Our solution was to focus on a scalable architecture that contributes to reducing power consumption. In the DEMS data collection layer (lower layer), we implemented a high-speed processing module specialized for time-series numeric data that has interfaces to collect data from SNMP management information bases (MIBs) and from IPMIs. This module makes rapid adjustments to cooling unit controls and ICT equipment load distributions based on the collected data to minimize overall power consumption (Fig. 7).
The module collects cooling data, ICT equipment data, and other external sensor data through interface adaptors with air-conditioner group control units (AGCUs), MIBs, and IPMIs. The module manages a codebook generated from optimization calculations run by the host server and from input data in order to effect cooling controls and ICT equipment load distributions. Learning vector quantization is used for codebook pattern matching with sensor data as the input.

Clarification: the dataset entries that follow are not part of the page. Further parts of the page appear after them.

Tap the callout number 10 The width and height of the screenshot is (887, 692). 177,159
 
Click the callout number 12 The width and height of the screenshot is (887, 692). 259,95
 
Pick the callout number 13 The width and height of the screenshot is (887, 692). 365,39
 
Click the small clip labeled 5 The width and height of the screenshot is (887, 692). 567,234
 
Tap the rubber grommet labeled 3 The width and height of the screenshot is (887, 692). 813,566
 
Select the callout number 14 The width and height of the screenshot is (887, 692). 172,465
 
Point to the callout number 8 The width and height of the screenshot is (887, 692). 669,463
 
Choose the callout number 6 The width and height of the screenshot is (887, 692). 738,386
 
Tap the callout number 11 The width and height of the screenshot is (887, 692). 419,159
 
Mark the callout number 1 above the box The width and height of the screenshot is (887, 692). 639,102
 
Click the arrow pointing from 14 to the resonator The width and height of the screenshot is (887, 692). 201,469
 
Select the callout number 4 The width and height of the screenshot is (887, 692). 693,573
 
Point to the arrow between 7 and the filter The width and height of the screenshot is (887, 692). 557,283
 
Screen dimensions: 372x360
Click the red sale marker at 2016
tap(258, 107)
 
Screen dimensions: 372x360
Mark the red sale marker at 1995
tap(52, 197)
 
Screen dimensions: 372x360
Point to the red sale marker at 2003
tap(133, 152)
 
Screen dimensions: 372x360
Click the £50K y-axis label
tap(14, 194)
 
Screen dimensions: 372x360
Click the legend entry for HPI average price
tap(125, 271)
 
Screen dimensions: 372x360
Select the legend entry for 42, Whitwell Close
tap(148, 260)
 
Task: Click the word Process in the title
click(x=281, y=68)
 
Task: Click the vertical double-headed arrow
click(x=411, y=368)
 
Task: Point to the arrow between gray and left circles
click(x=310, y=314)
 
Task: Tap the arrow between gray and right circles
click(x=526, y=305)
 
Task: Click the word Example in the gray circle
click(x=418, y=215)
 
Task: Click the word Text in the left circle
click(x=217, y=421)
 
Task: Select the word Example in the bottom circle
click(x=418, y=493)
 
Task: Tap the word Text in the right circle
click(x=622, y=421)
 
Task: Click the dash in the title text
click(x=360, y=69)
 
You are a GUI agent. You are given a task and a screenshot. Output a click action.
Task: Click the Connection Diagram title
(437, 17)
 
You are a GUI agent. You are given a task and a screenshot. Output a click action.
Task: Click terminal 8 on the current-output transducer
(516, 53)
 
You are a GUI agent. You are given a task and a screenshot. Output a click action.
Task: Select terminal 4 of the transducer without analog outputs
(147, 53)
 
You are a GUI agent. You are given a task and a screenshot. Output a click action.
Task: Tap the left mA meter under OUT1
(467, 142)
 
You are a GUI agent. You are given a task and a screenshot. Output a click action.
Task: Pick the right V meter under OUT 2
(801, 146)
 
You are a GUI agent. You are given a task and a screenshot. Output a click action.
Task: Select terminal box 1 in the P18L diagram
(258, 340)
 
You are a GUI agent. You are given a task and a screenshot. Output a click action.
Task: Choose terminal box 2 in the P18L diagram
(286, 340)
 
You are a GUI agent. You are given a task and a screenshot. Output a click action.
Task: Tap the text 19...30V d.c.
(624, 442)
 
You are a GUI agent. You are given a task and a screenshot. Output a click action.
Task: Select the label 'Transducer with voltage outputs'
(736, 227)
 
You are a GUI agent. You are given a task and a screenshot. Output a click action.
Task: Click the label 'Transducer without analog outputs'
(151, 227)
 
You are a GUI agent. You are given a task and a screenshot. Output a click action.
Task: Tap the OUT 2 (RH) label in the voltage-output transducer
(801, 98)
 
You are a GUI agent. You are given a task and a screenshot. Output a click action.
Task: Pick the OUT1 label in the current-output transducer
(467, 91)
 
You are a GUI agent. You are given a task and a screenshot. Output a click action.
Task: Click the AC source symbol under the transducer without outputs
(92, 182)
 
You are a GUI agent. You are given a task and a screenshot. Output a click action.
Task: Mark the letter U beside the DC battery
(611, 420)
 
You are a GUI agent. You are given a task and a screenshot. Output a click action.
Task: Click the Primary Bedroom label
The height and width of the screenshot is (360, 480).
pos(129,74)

In this way, quasi-optimal cooling settings and load distributions are found without redoing the optimization calculations, which would require significant calculation costs. The quasi-optimal settings are sent to the cooling system and cloud platforms via interface adaptors to control the actual cooling units and ICT equipment. The module is capable of very high-speed processing because it is done in memory without any database access. We also believe the module can be implemented with inexpensive hardware because the approach uses quasi-optimal solutions instead of combinatorial computing and other costly optimization calculations.
4. Future research directions
NTT is moving ahead with energy-efficient datacenter trials in which the cooling and ICT control technology discussed in this article will be linked with cloud platforms.